My female friends, your symptoms might not be exactly like mine, so I advise you to call the Paramedics if ANYTHING is unpleasantly happening that you've not felt before. It's better to have a 'false alarm' visitation than to risk your life guessing what it might be!

2. Note that I said 'Call the Paramedics.' And if you can take an Aspirin.
Do NOT try to drive yourself to the ER - you are a hazard to others on the road.
Do NOT have your panicked husband who will be speeding and looking anxiously at what's happening with you instead of the road.
Do NOT call your doctor -- he doesn't know where you live and if it's at night you won't reach him anyway, and if it's daytime, his assistants (or answering service) will tell you to call the Paramedics.

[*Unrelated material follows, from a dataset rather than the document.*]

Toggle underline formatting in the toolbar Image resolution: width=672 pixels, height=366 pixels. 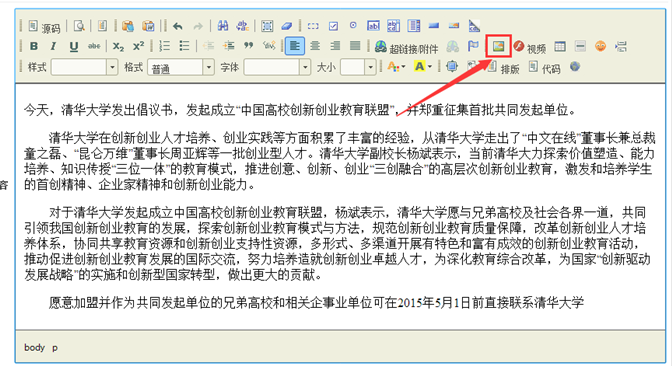point(74,46)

He doesn't carry the equipment in his car that you need to be saved! The Paramedics do, principally OXYGEN that you need ASAP. Your Dr. will be notified later.

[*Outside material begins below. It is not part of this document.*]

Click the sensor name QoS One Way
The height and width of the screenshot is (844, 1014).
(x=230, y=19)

3. Don't assume it couldn't be a heart attack because you have a normal cholesterol count. Research has discovered that a cholesterol elevated reading is rarely the cause of an MI (unless it's unbelievably high and/or accompanied by high blood pressure). MI's are usually caused by long-term stress and inflammation in the body, which dumps all sorts of deadly hormones into your system to sludge things up in there. Pain in the jaw can wake you from a sound sleep. Let's be careful and be aware. The more we know, the better chance we could survive.

A cardiologist says if everyone who gets this mail sends it to 10 people, you can be sure that we'll save at least one life.
And now I will tell you my own story.
I woke up one night in the middle of the night with intense pain in my chest. It felt as though I was being compressed and I found it difficult to breathe. I also knew that womens risk factors are not always the same as mens, so in spite of being in my early 20s, at a healthy weight, and with a fairly good diet, I genuinely wondered if I was having heart attack. It was one of the scariest things that's ever happened to me. After a little while it dissapated, and I went back to sleep, but the following morning I couldn't get it out of my mind, so I made some calls...I finally concluded that it would be a good idea to go into the doctor's office and be checked out (thankfully our insurance covered this). They did a chest x-ray and an EKG and concluded that I had not had a heart attack. It was all a bit embarrassing after the fact (because, you know, it was probably just bad indigestion...), but I think about the tragic results that occur so often when a woman who IS having a heart attack passes it off as indigestion...and I don't think I overreacted. We need to know what our symptoms are, because if we have a heart attack, it's probably not gonna look like the ones on the movies.